One Tuesday 4th March, much the the UK media contained reports about the acquittal of Nile Ranger, who had been cleared by a jury on a charge of rape in less than an hour. Regrettably, most outlets gave far less space and prominence to the acquittal than their smears of this innocent man, though they did at least report the facts.
One exception to the above was the Guardian newspaper, who for some strange reason decided that Ranger’s acquittal wasn’t even worth mentioning, even in passing. This same paper had actually covered the allegations against Mr Ranger on no less than five separate occasions, running articles with headlines using terms such as “sex pest” and “predator” to describe Ranger (albeit in quotes). They reported on his arrest, on him being charged with another article mention that Ranger was on bail. Not one, but two articles were dedicated to the trial itself, with the various allegations against him repeated, but not a trace of the “not guilty” verdict was communicated to Guardian readers anywhere on their website nor in print.

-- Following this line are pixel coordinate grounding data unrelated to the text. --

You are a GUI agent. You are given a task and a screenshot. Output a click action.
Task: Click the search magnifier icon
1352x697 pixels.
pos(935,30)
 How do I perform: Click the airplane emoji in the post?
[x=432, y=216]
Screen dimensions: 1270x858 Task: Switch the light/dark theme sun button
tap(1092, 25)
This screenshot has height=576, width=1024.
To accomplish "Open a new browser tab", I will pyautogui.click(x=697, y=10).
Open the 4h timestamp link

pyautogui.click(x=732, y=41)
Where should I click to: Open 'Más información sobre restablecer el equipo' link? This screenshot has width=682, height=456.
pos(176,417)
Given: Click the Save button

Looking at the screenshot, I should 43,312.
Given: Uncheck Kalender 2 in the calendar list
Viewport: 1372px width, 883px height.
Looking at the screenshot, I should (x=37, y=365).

We decided to contact a number of Guardian staff to enquire about their failure to actually report the truth about this case, but we received no response from anyone. Therefore, after more than a day of silence from the paper, we decided on a mini-campign to ensure their blatant misandry was challenged for once. As a result of our posting to the excellent Reddit Men’s Rights community, numerous men’s human rights activists made their thoughts known to the paper about their disgraceful “journalism”. Although we haven’t seen any response or apology yet, the good news is that a Press Association article clearing Ranger’s name finally appeared today, some 46 hours after it was actually “news”.
It’s incredibly hypocritical for the Guardian to complain about the supposed lack of standard of other newspapers when they themselves refuse to report the facts in rape cases that don’t fit the “all men are rapists” agenda of a number of their staff. The Guardian is far less keen to touch the problem of false rape allegations than other newspapers, and it would appear that such an agenda may have caused the paper to have conducted themselves in a manner far worse than any tabloid. Guardian readers would undoubtedly still be left in the dark about Ranger’s acquittal were it not for so many people taking a stand, whereas if the verdict had gone the other way, then they’d be on their fourth article by now.
Our thanks to everyone who helped achieve this success.